Ja, aber die Chance hatten wir jetzt, und dann gibt es sie nicht mehr. Wir können damit einen einzigartigen Naturpark schaffen und die Eintiefung der Salzach verhindern. Wenn es dort zu einem Sohledurchbruch kommt, haben wir ein riesiges Überschwemmungsgebiet. Außerdem gibt es in der Au ein Wasservorkommen, das nun in öffentlicher Hand ist. Bei allem Verständnis für Tagespolitik, so eine Chance muss man ergreifen. Noch dazu, weil der überwiegende Teil des Geldes von der EU und vom Bund kommt. Im Pflegebereich investieren wir beispielsweise in den kommenden fünf Jahren mit 220 Millionen Euro auch sehr viel Geld.


Mit dem neuen Grundverkehrspaket werden private Ferienwohnungen zum Auslaufmodell. Ist das in einem Tourismusland wie Salzburg ein gutes Signal?
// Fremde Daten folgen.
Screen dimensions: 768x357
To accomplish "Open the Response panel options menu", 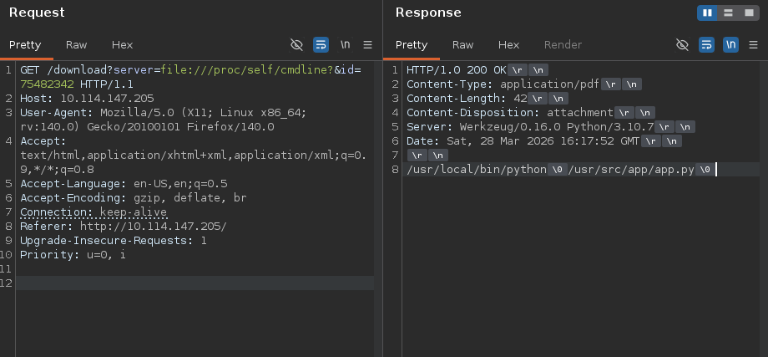I will 753,44.
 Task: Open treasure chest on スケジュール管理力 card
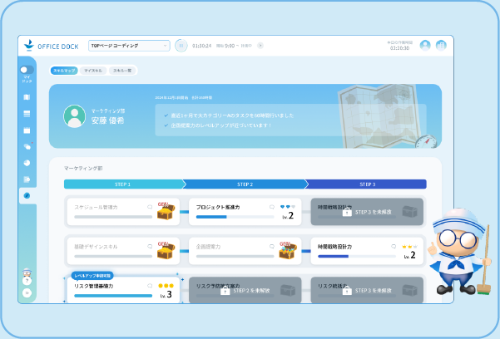click(x=166, y=211)
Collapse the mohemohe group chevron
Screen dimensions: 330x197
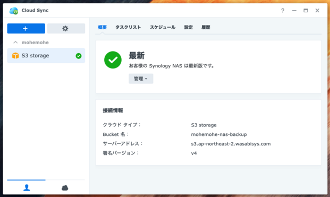coord(15,42)
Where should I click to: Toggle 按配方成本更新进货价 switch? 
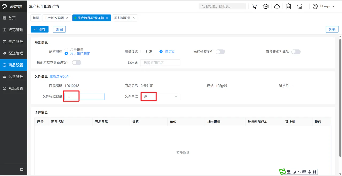77,62
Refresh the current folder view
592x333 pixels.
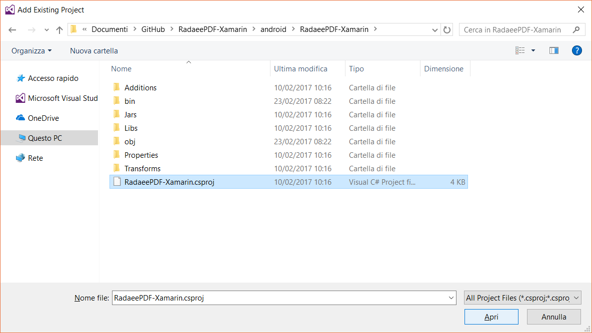point(447,30)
Ja, wir setzen in Salzburg auf gewerblichen Tourismus und nicht auf private Ferienwohnungen. Wir wollen in Salzburg keine kalten Betten. Grund und Boden sind ein begrenztes Gut. Die Preise werden so in die Höhe getrieben, dass sich die Einheimischen nichts mehr leisten können. Das geht nicht.

Hat die Erweiterung des Einkaufszentrums Europark nach der Landtagswahl im April 2023 noch einmal eine Chance?

Das wird sicher Teil der Koalitionsgespräche sein. Ich sehe das ganz pragmatisch: Wenn für eine Erweiterung die Bewilligungsvoraussetzungen vorliegen, ist es zu bewilligen. Sie liegen vor. Die Genehmigung ist am Einstimmigkeitsprinzip in der Landesregierung gescheitert. Die Grünen waren dagegen.


Welches Ziel haben Sie für die Landtagswahl im April 2023?

Damit befasse ich mich noch nicht, bis zur Wahl ist noch eine Menge zu tun. Es gibt so vielschichtige Krisensituationen, auf die wir uns vorbereiten müssen: Krieg in der Ukraine, Pandemie, Energielenkung, Flüchtlingsströme, Blackout, Cybersicherheit, Strahlenschutz – wir haben in vielen guten Jahren geglaubt, dass solche Dinge nicht passieren können. Jetzt müssen wir uns vorbereiten. Deshalb werden wir so spät wie möglich in den Wahlkampf starten. Wir wollen als Salzburger ÖVP wieder Nummer eins werden und dann eine tragfähige Regierung bilden. Mit wem das sein wird, darauf lege ich mich jetzt nicht fest.

Zur Person

Wilfried Haslauer ist seit Juni 2013 Landeshauptmann von Salzburg. Der Jurist wird sich im April 2023 zum dritten Mal einer Landtagswahl stellen. Er will „so spät wie möglich mit dem Wahlkampf starten“. Immerhin gebe es genügend Probleme zu bewältigen. Etwa die Energiekrise. Hier fordert er schnellere Verfahren, um erneuerbare Energieprojekte zu forcieren.
Kritik übt er an der „grünen Symbolpolitik“, die in kühleren Schwimmbecken in Bädern, im Heizschwammerl-Verbot oder im Nachtschifahrverbot gegipfelt habe. „Einsparen geht immer, aber man muss schauen, in welchem Ausmaß das sinnvoll ist. Die Gäste erwarten Erlebnis und Komfort. Die Tourismusbetriebe haben schon in der Vergangenheit viel gemacht“, betont Haslauer.